Student workers endure labor shortage


At Graeter’s Ice Cream, senior Julia Bejm (left) works during her Friday shift. The hospitality industry has been the industry most heavily affected by the worker shortage caused by the COVID-19 pandemic. Photo by Alex Garibashvily

During one of her Sunday morning shifts as a Starbucks barista, senior Peyton Reisman had to turn away two disappointed customers because they were trying to order by walking through the drive-thru line. At the time, the inside cafe was closed because the store was short-staffed. Like other students, Reisman has experienced many impacts of the current worker shortage caused by the pandemic.

“I was scheduled to work 25 hours a week during finals week [last June].

“We were super understaffed, so my boss really needed the coverage, but trying to balance 25 hours of work and studying for finals was incredibly difficult,” Reisman said.  

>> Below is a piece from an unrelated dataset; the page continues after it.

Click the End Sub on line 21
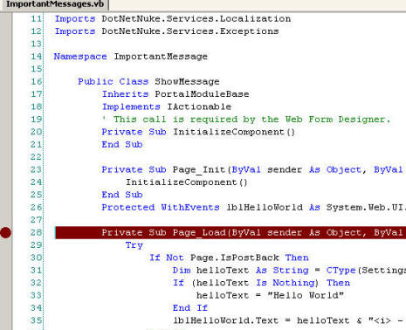click(122, 145)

Timothy Bond, associate professor of economics at Purdue University, said in a video conference that the labor force employment rate is approximately two percent lower than it was prior to the pandemic, and the hospitality industry is facing the largest number of job vacancies. 

Employees are certainly working more and taking on more responsibilities because there are less workers, Bond said. 

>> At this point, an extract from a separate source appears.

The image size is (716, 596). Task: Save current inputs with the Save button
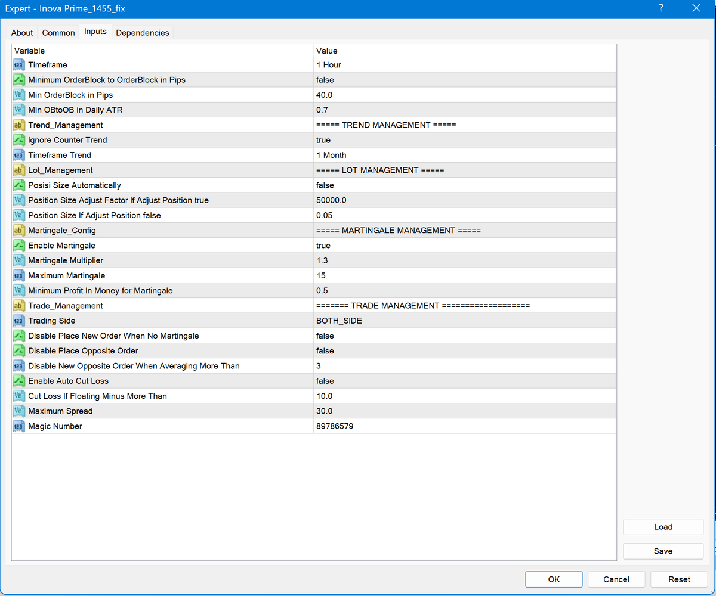click(x=662, y=551)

According to senior Brooke Waltenburg, she experiences the effects of the labor shortage while working at Francesca’s North. 

Waltenburg has been a hostess at the restaurant for over two years and worked two days per week prior to the pandemic. This year, she was asked to work four days per week.

“I feel like I’ve had to work a lot more than I wanted to, and I still have to figure out a time to do all my homework and college applications,” Waltenburg said.

James Pierce, general manager at Francesca’s North, said in a phone interview that he expected workers to return after the end of stimulus checks, but that did not happen.

Pritha Chaudhuri, assistant professor of economics at Hamilton College, said in a video conference that workers are shifting out of the hospitality industry and into jobs that better suit their needs and comfort levels with COVID-19. 

“A lot of new jobs are coming out … that people can do from home, so they can give more time to family,” said Chaudhuri. “I think in that case, just the entire [labor] market itself is kind of shifting in a different direction.”

According to Reisman, sometimes the only solution to the lack of workers is closing early because every employee has an important role in the store.

“One person makes a big difference,” said Reisman. “They are an entire spot. That one person could be taking care of [the] drive-thru, but if that one person isn’t there, then there’s no one to take care of [it].”

According to Bond, since many businesses were closed earlier on in the pandemic, consumers were spending less money. Now that businesses are reopening, the high demand from customers with available spending money is heightening the effects of the labor shortage in the hospitality industry.  

Some workers have returned to work in the hospitality industry, but it is not enough to maintain the high demand, Bond said. 

Senior Julia Bejm, a team leader at Graeter’s Ice Cream, said in a phone interview that throughout the summer of 2021, customers who were frustrated by changing COVID-19 restrictions were rude to Graeter’s staff, prompting many employees to quit. 

It was difficult scrambling with 10 to 12 staff members when there are usually about 20, but a lot of people were just fed up with the rude customers, so they quit, Bejm said.

According to Reisman, customers often question why lines are longer than usual or why their orders are not ready quicker.

“If I could make a general announcement to the public …  just be more understanding, especially during [COVID-19],” said Reisman. “So many businesses are struggling right now.”